Evolution of thermal tolerance and size of the geographic range in closely related species of water beetles

• Autores: Amparo Hidalgo Galiana
• Directores de la Tesis: Ignacio Ribera Galán (dir. tes.), Julio A. Rozas Liras (dir. tes.), Alexandra Cieslak (dir. tes.)
• Lectura: En la Universitat de Barcelona ( España ) en 2014
• Idioma: inglés
• Tribunal Calificador de la Tesis: Alfonso G. Navas Sánchez (presid.), Marta Riutort Leon (secret.), Garth N. Foster (voc.)
• Materias:
  • Química
    • Bioquímica
      • Proteínas
  • Ciencias de la vida
    • Biología de insectos (entomología)
      • Ecología de los insectos
      • Fisiología de los insectos
      • Taxonomía de los insectos
• Enlaces
  • Tesis en acceso abierto en:  TDX  Dipòsit Digital de la UB 
• Resumen

  • This thesis studies a group of aquatic beetles (Agabus brunneus complex) that present important differences in the size of their geographic ranges.

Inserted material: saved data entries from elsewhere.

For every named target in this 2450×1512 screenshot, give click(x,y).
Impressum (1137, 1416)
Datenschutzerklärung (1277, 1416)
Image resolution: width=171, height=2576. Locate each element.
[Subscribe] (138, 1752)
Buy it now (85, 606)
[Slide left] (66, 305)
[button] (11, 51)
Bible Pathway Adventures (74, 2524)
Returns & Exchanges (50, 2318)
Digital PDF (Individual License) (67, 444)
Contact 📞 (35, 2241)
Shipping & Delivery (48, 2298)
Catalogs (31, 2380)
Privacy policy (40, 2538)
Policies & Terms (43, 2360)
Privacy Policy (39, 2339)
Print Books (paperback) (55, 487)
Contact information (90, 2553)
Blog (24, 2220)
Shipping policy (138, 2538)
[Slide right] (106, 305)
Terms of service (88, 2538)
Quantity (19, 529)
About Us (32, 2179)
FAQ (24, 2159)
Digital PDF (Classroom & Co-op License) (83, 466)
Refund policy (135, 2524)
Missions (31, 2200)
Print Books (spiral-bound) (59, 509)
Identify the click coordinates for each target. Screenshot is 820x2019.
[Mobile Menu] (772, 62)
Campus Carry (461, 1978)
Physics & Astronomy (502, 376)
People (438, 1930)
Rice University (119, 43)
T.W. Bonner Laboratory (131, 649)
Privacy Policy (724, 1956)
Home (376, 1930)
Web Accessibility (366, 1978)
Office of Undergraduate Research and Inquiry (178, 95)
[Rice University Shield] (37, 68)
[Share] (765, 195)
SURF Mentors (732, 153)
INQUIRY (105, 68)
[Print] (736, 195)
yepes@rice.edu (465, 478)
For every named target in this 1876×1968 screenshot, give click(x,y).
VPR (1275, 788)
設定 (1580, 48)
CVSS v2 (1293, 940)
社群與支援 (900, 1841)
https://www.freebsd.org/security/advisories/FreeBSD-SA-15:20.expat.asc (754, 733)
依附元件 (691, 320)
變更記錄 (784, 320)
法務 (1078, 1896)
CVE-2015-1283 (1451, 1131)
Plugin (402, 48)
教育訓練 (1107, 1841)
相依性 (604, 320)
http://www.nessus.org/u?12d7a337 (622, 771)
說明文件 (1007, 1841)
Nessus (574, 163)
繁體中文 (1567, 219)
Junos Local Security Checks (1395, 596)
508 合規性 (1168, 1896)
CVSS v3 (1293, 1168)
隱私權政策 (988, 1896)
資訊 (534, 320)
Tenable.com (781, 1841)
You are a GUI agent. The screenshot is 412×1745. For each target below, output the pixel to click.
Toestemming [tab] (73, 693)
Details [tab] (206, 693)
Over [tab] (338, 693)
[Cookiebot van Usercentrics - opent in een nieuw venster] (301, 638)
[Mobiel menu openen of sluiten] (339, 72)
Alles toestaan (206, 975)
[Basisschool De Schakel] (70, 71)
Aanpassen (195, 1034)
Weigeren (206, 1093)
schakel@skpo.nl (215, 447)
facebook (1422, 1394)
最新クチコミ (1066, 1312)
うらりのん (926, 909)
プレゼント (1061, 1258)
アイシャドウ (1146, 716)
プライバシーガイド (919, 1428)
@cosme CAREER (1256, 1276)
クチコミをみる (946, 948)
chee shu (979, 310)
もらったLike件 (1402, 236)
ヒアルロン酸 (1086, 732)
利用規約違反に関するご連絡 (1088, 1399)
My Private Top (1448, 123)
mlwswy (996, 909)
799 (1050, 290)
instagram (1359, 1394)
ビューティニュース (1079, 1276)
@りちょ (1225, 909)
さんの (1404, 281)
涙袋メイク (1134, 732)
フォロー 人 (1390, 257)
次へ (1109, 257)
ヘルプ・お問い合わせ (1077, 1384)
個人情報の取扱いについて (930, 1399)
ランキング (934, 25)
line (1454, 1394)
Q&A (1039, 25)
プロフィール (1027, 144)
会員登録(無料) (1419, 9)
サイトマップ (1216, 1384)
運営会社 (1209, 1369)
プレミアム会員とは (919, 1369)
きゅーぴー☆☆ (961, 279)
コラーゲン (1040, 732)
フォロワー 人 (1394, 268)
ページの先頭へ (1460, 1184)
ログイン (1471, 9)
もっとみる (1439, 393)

This complex is composed by an insular species (A. rufulus), a continental species with restricted range (A. ramblae) and another continental species (A. brunneus) that posses a wide range of distribution (A. brunneus) with the aim of study the factors implied in those differences. For this purpose we integrated the phylogeny/ phylogeography of the group and the evolution of the ecological niche together with morphological study and thermal tolerance of species. This complex of species diversified at the end of Pleistocene in Iberian Peninsula probably after the colonization of A. ramblae from Morocco. One of the resultant species (A. brunneus) at some point of the diversification acquired the ability to resist colder temperatures and was able to disperse to colder climates. To understand range variability from another perspective we used population proteomics to analyse the response of several populations for A. ramblae and A. bruneus facing temperatures that they might experience on field. We decided to analyse the variability at several levels in two populations of (A. ramblae) when working with natural populations obtaining satisfactory results for the reproducibility of our experimental methodology. When we analysed globally two populations for each species (one from Morocco and one from Iberian peninsula for each) we saw that the diversification observed in the phylogeny was encompassed with changes at the proteomic response. The more common proteins identified belong to energetic metabolism and stress proteins. The latter were detected to express differentially between the two species studied, showing a different response to thermal stress. This work address the possibility of employing population proteomics in natural populations of non-model species and being able of recovering the stress response facing an environmental factor like temperature. We show as well that differences in range size can be encompassing with the acquisition of capacity to face thermal stress.